Allison is an Anthony C. Yu Doctoral Student Fellow, and she is pursuing a joint degree in Islamic Studies from the Divinity School and in Persian literature from Near Eastern Languages and Civilizations. She received her undergraduate degree from the University of North Carolina at Chapel Hill in 2013.
What does your work focus on / revolve around?
My research focuses on the ways that premodern literary narratives—be they in myth, legend, or allegorical tales—script divisions between man and woman, and human and animal in ways that construct or deconstruct a hierarchy of beings that still impact us today. I read medieval Islamic literature alongside insights from gender and sexuality studies, animal studies, and disability studies, probing the ways in which the alterity of historical texts can push on the boundaries of our own conceptual vocabulary. My dissertation—Mad Love: Islamic Thought and the Politics of Desire in the Legend of Layla and Majnun—centers on what the most famous lovers of Islamic literature can teach us about gender, rationality, and their intersecting impacts on defining the human as well as what it means to love.
Who or what inspires you and your work?
As someone who studies love, I admire scholarship that contends carefully with political questions of historical discourses on this cross-cultural and transtemporal phenomenon and yet who remain unfurled by the topic’s popular interest.
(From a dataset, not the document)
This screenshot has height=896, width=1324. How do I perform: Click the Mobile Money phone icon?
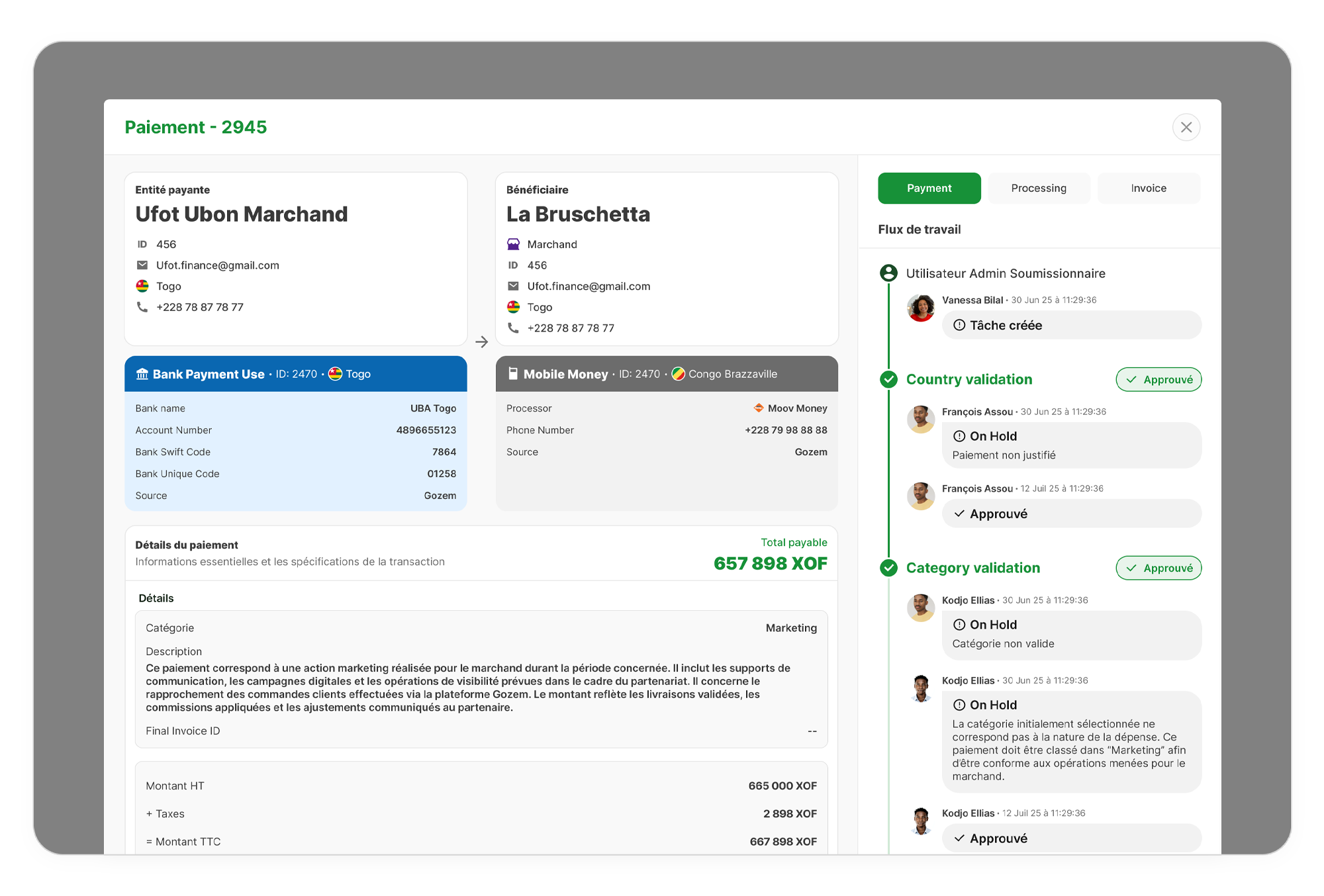[512, 374]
I find Regina Schwartz’s readings of Shakespearean love to be quite provocative, as well as relevant to my own considerations of how religious discourses serve as intertexts for literary texts. Anne Carson’s work also looms in the background as to why we care about what really old texts have to say about love in the first place. A bit closer to home, I continuously refer back to Suzanne Stetkeyvtch’s groundbreaking work on gender and ritual in classical Arabic poetry as a way of thinking about the political work of aesthetics, and I think all three scholars exemplify the kind of temporal movement as well as specificity in textual analysis that I aim for in my own work.
What is a favorite course you have taken at the Divinity School and what made it a favorite?
I have really enjoyed a couple of the joint-taught courses that I took, which seem relatively frequent at the Divinity school. During my masters I was fortunate to take a course on Walter Benjamin’s work that was co-taught by Alireza Doostdar and Bruce Lincoln that I still look back on fondly. A bit closer to my own research, I was grateful to participate in a seminar entitled “ Gender and Sexuality in the Study of Religion” that was offered by a dynamic trio (Angie Heo, Sarah Hammerschlag, and Sarah Fredericks). I think these courses invited me to come into more of my own methodological clarity and to see the productive spiciness of scholarly disagreement, as well as the capaciousness that collaboration can offer.
What is an aspect of life at the Divinity School or in Hyde Park that you enjoy?
Early on in the PhD I found the social groups of the Divinity Students Association really helpful for locating like-minded folks whose commitments to social progress and interest in religion as a constitutive force in human life can be difficult to come across. As for life in Hyde Park, I think the best thing by far is Promontory Point. Its accessibility makes for this great place that diffuses much of the seriousness of graduate study, and I think we are all a lot better off because of it.